At least 30% of the patients were at the ceiling of the social cognitive scale in each country, with 61% at the extreme in Denmark. As a result, the data from approximately 60 patients were available for the Rasch analysis for each country, with consequent attendant problems of parameter estimation and precision of the item difficulty estimate. The large number of extreme patients raises questions about the validity of the social-cognitive items for this patient group. In addition, earlier studies have shown no relationships between results from a comprehensive, predominately motor-free, neuropsychological test battery and the results from the FIM™ social-cognitive items, also attributed to the ceiling effects in the FIM ratings.11

The approach used in this paper is one of identifying problems with cross-cultural validity through the analysis of DIF. DIF is a breach of the assumptions of unidimensionality,20 but it has also been argued that DIF can be evaluated only if the conditions for fit to the Rasch model have been satisfied.29 As it is possible to have data which fit the model, but which also display DIF, we have adopted a pragmatic approach whereby we have considered DIF as one possible contribution to misfit, and thus deliberately refitted data to the model after adjustment for DIF.

Many factors may have contributed to the cross-cultural variability observed in the data. There may be some difference in the reliability of the professionals who rate the FIM™, and in the translation of the FIM™ manual. Different manuals and training in different settings may have had an influence on the psychometric quality of the instrument, although all things being equal, those with formal FIM™ training has been shown to give more reliable ratings.30 As data collection was restricted to scale items, age, and gender, we have not been able to analyse the impact of training or rater reliability. True cultural differences in the ways people dress or bathe may also contribute to the lack of invariance.31 The influence of all these factors and the extent of their interaction are unknown. Therefore, the lack of information about differences between datasets and case mix (eg level of injury, time since injury, complete/incomplete injury, traumatic or nontraumatic cause) is a limitation of the study. However, it must be clearly stated that a requirement for pooling data from different countries is that the scale should be invariant across those countries. If the lack of invariance was attributable to aspects such as case mix, level of training of raters, and other administrative factors, then this suggests that the scale would be unsuitable for such studies. The task of adjusting for so many effects would be onerous, given the example above where there was a loss of clinically relevant information in solving the problem at the crude country level.

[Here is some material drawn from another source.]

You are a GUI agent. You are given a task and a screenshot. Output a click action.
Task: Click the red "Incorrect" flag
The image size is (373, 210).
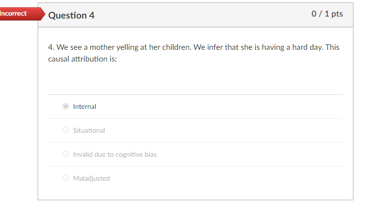tap(15, 14)
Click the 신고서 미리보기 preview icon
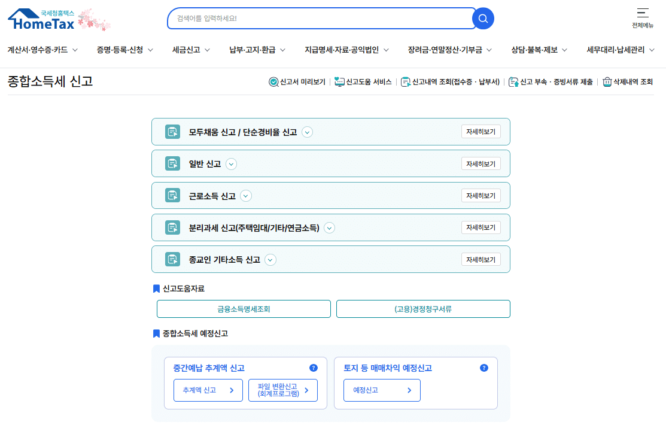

In conclusion, cross-cultural data from the FIM™ motor scale for patients with spinal cord injury cannot be pooled in its raw form. In order to make comparison across countries, it is necessary to accommodate cultural differences in the measurement construct by making complex adjustments using the Rasch model. In measurement terms the scale still remains problematic. The calculation of change scores and use of parametric statistics on the raw score, between and within different countries, are inadvisable. This does not preclude, in any way, the use of the FIM instrument in clinical practice, though the analysis clearly highlights problems with the seven category response function.